• **TASK OBJECTIVE**
Of the lines in the data below, write out exactly those from the one holding "The image size is (610, 495)." through the one holding "You are a computer-use agent. This", both included.

EXTRACTED MATERIAL below:

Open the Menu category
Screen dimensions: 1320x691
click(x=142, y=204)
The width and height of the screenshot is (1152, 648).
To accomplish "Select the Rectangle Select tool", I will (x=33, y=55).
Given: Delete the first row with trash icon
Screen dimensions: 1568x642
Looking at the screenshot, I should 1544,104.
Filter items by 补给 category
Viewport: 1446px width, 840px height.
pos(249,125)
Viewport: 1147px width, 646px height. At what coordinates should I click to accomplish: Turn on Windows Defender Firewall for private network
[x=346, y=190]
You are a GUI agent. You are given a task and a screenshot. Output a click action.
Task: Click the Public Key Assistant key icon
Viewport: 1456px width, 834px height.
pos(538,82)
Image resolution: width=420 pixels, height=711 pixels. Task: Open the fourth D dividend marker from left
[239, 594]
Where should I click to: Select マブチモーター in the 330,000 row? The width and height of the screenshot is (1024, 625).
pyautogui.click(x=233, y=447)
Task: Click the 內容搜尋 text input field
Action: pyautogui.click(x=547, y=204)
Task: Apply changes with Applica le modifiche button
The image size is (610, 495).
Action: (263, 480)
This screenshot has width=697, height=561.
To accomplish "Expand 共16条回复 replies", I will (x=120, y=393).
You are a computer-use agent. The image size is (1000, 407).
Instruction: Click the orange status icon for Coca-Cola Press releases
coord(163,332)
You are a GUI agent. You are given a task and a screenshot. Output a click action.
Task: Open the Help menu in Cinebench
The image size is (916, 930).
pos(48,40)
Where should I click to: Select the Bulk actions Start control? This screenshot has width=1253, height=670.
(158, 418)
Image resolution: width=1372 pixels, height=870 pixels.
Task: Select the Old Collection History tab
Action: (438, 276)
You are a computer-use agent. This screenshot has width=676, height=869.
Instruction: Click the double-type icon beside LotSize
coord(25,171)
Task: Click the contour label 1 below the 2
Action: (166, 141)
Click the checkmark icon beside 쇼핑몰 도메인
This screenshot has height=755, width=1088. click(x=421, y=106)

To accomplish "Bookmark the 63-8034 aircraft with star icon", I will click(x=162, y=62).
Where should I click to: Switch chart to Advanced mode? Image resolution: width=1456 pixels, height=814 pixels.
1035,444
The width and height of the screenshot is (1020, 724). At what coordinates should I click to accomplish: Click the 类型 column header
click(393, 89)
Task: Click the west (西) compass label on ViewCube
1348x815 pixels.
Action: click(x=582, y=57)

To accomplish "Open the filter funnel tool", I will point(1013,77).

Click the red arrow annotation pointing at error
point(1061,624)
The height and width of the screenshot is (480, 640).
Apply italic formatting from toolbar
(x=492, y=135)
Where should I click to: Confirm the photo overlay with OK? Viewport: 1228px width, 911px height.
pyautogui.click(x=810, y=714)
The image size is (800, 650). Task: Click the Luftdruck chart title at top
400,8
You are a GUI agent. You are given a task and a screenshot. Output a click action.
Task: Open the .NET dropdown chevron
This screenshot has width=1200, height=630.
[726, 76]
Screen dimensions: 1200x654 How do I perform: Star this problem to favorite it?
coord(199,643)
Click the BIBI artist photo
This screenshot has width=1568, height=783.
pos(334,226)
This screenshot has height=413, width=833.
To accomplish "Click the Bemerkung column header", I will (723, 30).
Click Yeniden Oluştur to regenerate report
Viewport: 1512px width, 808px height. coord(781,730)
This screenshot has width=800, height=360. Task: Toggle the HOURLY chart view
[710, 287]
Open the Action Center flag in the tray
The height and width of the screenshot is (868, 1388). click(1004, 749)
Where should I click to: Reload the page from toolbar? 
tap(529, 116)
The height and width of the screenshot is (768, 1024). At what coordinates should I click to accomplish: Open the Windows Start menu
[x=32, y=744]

End of EXTRACTED MATERIAL.

• **REPLY TO THE TASK**
The image size is (610, 495).
Action: (263, 480)
This screenshot has width=697, height=561.
To accomplish "Expand 共16条回复 replies", I will (x=120, y=393).
You are a computer-use agent. The image size is (1000, 407).
Instruction: Click the orange status icon for Coca-Cola Press releases
coord(163,332)
You are a GUI agent. You are given a task and a screenshot. Output a click action.
Task: Open the Help menu in Cinebench
The image size is (916, 930).
pos(48,40)
Where should I click to: Select the Bulk actions Start control? This screenshot has width=1253, height=670.
(158, 418)
Image resolution: width=1372 pixels, height=870 pixels.
Task: Select the Old Collection History tab
Action: (438, 276)
You are a computer-use agent. This screenshot has width=676, height=869.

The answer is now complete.